▸ Task objective
The answer must be an exact copy of the lines from the one with "Given: Click the pencil icon in comment box" through the final line below, with no pictures and nothing else.

▸ Recorded data

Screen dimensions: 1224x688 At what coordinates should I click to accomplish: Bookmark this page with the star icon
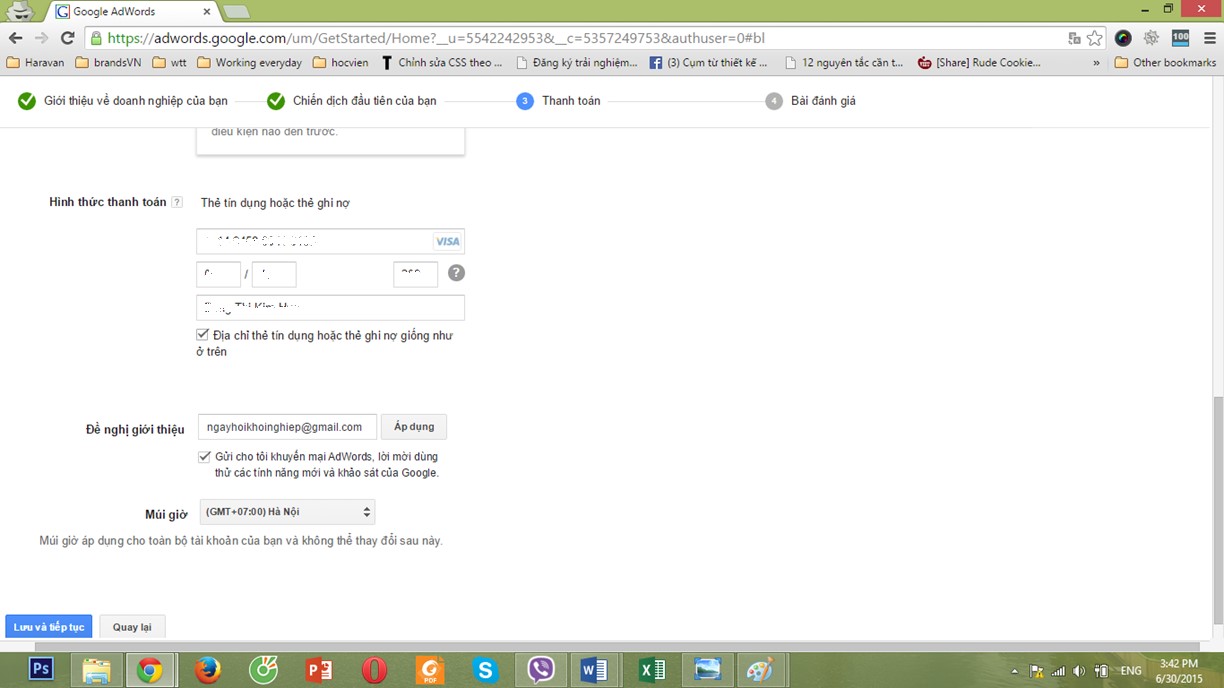[x=1095, y=38]
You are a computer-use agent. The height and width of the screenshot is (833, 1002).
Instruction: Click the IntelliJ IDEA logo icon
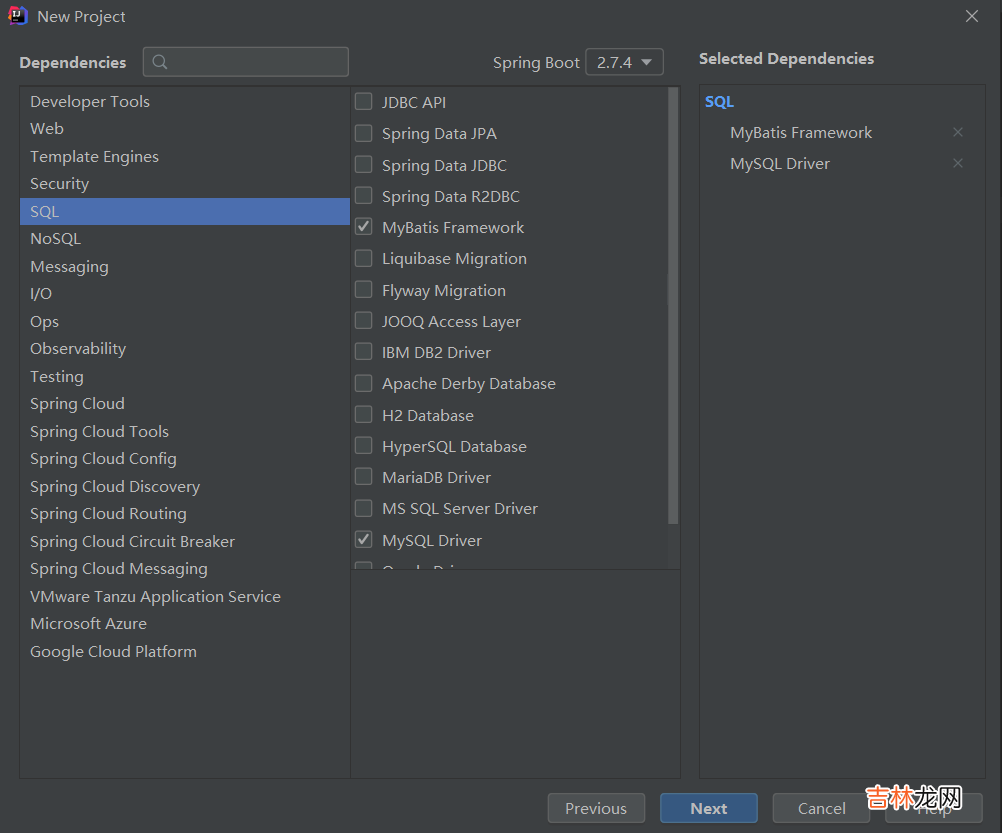18,16
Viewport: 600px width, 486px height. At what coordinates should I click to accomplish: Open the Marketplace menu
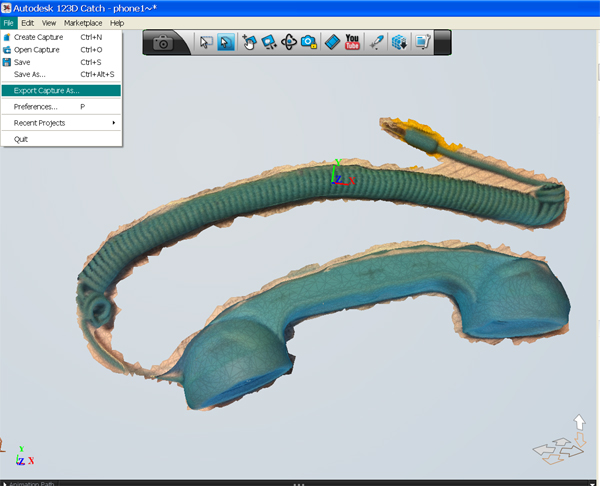coord(82,22)
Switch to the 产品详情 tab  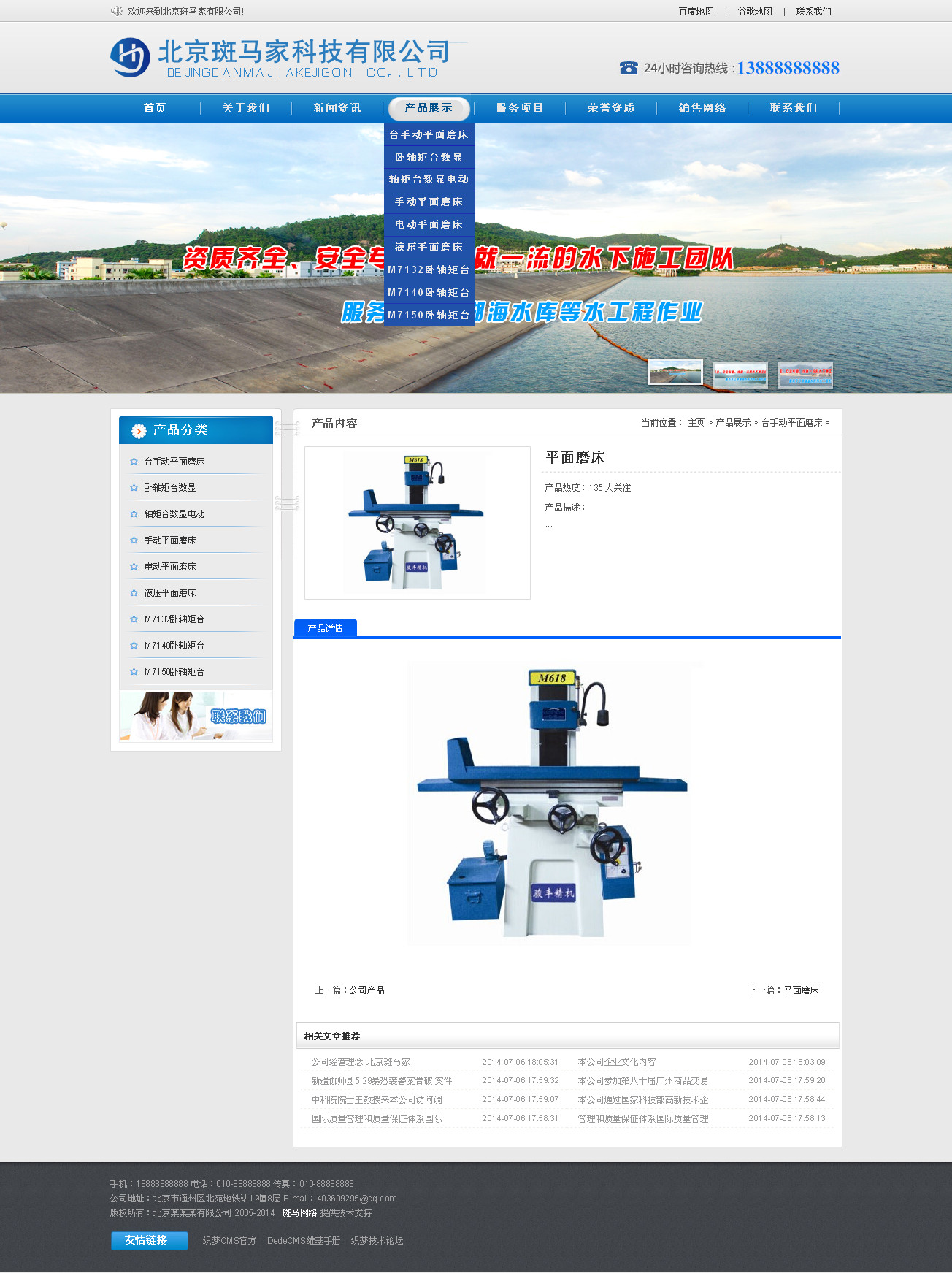[325, 628]
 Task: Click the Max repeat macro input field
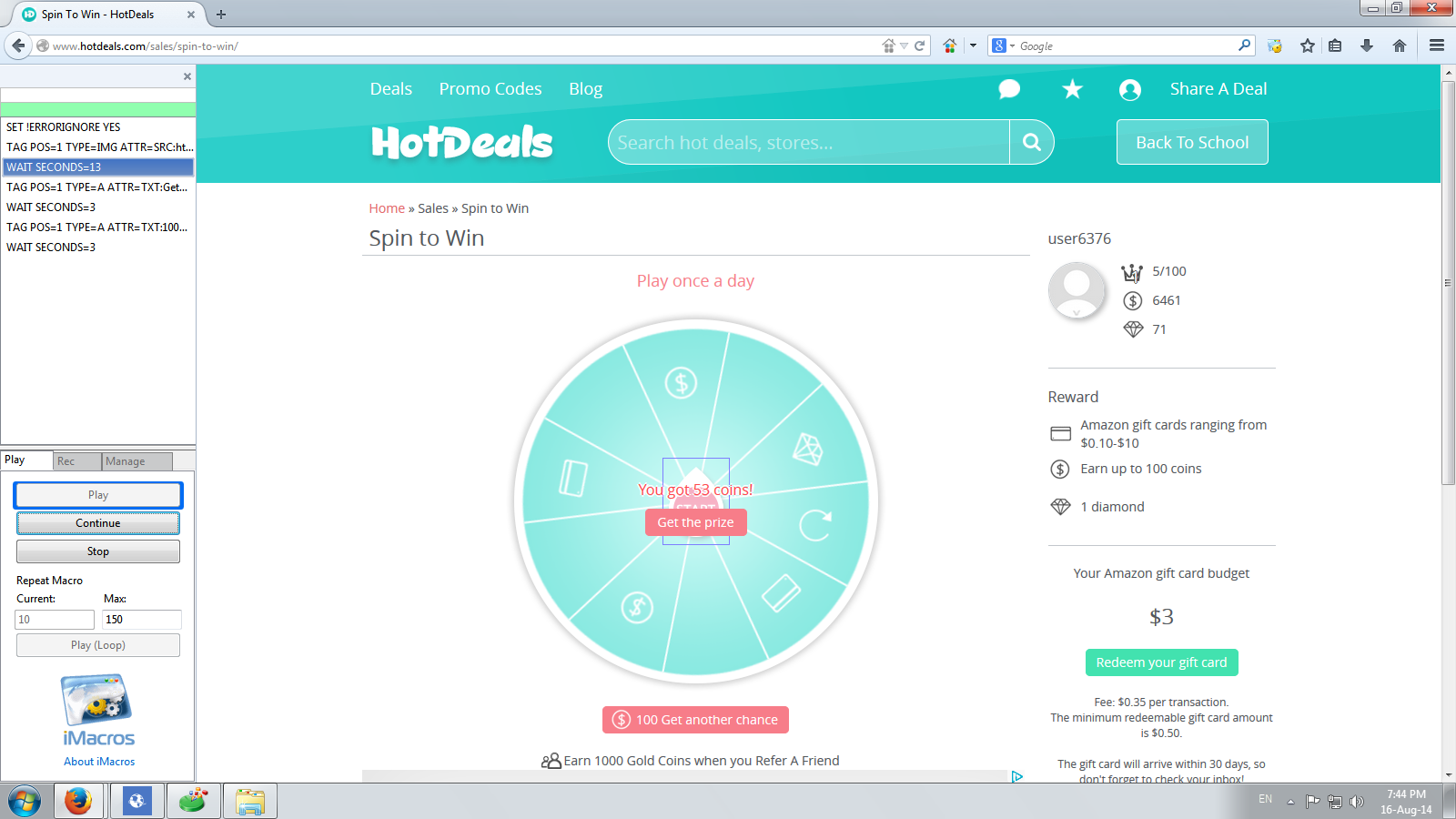click(x=142, y=620)
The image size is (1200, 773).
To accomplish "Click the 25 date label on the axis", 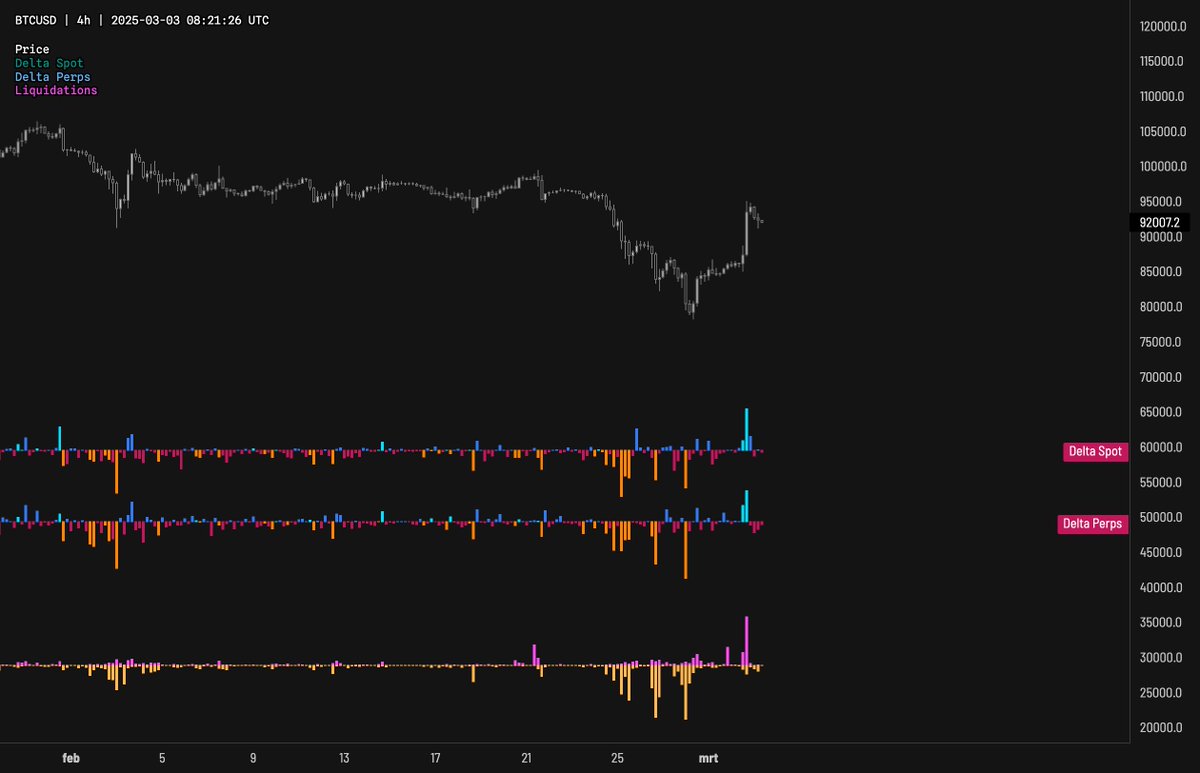I will [x=618, y=758].
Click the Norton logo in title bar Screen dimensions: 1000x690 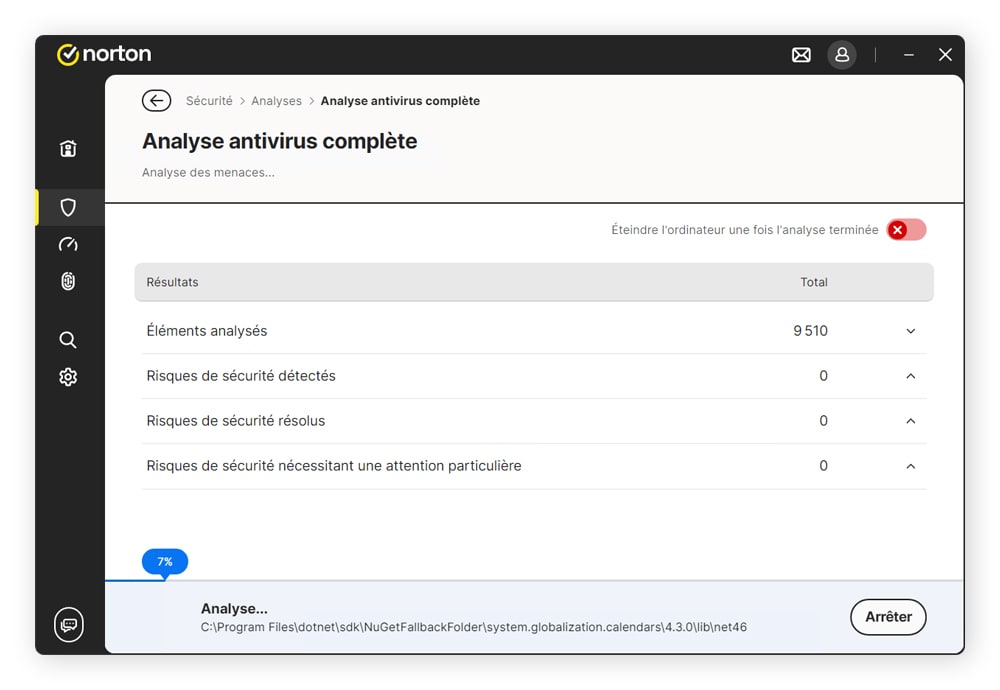[104, 54]
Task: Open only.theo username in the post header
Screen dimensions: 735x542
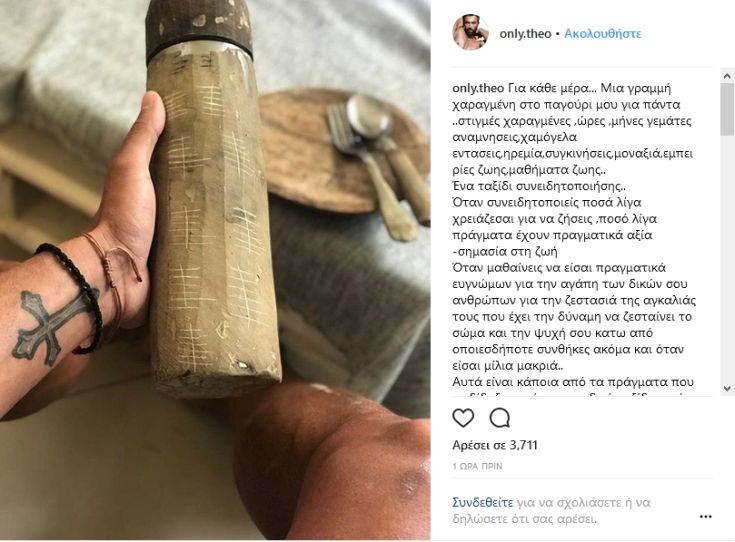Action: coord(525,34)
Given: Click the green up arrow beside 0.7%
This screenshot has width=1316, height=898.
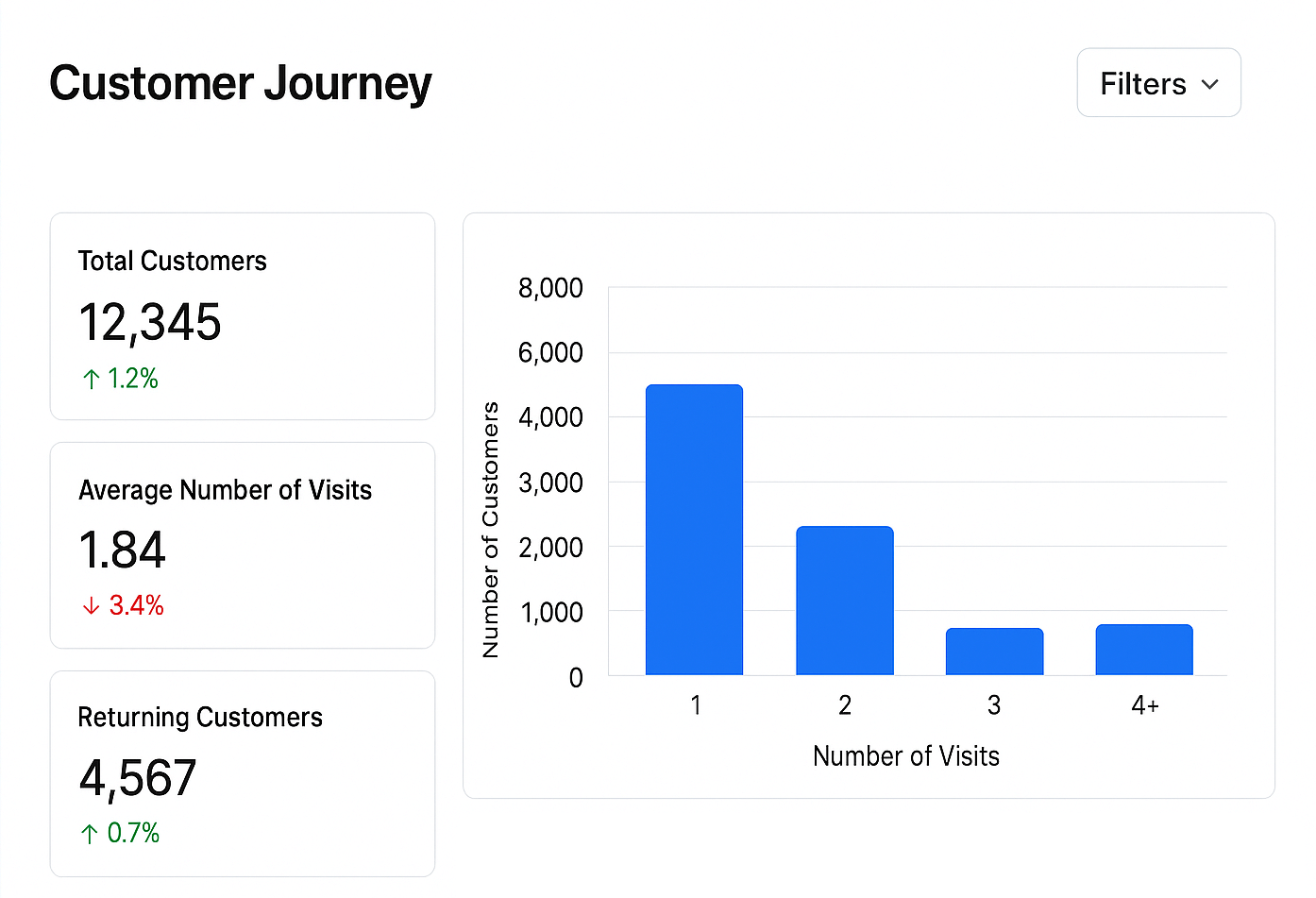Looking at the screenshot, I should [90, 834].
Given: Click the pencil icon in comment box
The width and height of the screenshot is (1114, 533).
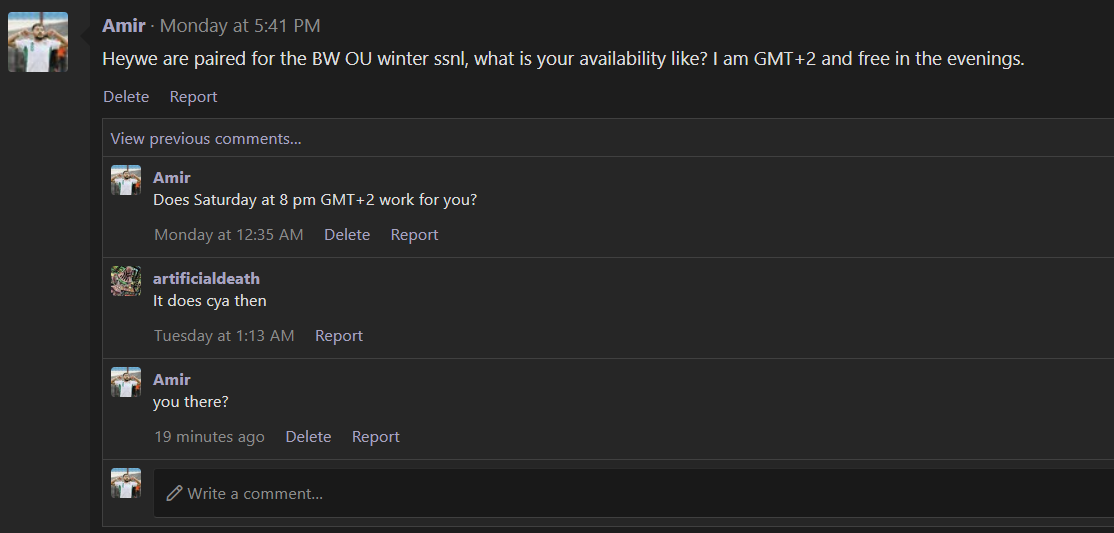Looking at the screenshot, I should click(x=173, y=493).
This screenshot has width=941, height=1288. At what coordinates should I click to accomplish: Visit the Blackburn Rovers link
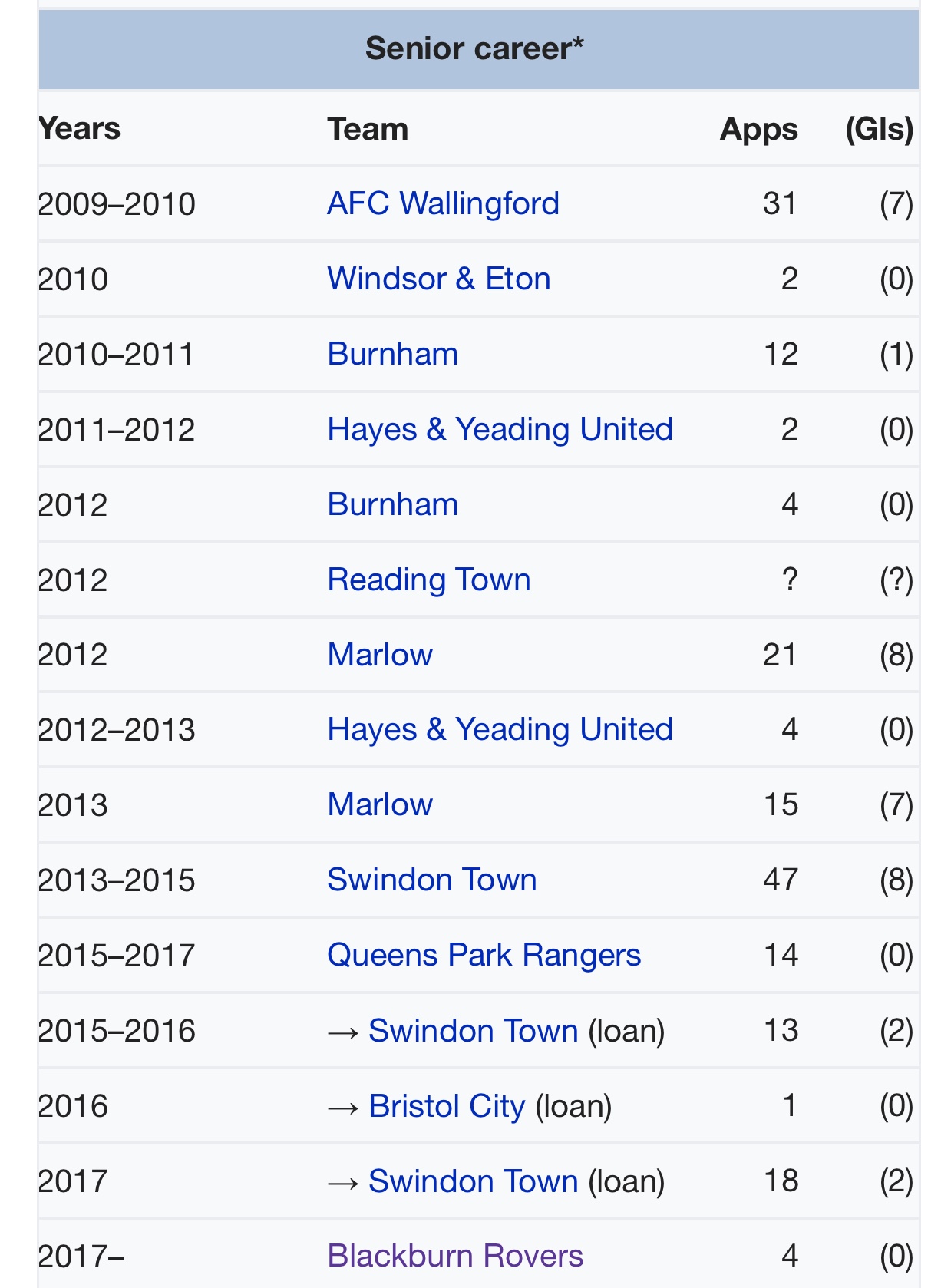click(455, 1257)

▸ Solution to the exercise
Given: Click the pencil icon in comment box
The width and height of the screenshot is (1114, 533).
Looking at the screenshot, I should click(x=173, y=493).
This screenshot has width=941, height=1288. At what coordinates should I click to accomplish: Visit the Blackburn Rovers link
click(455, 1257)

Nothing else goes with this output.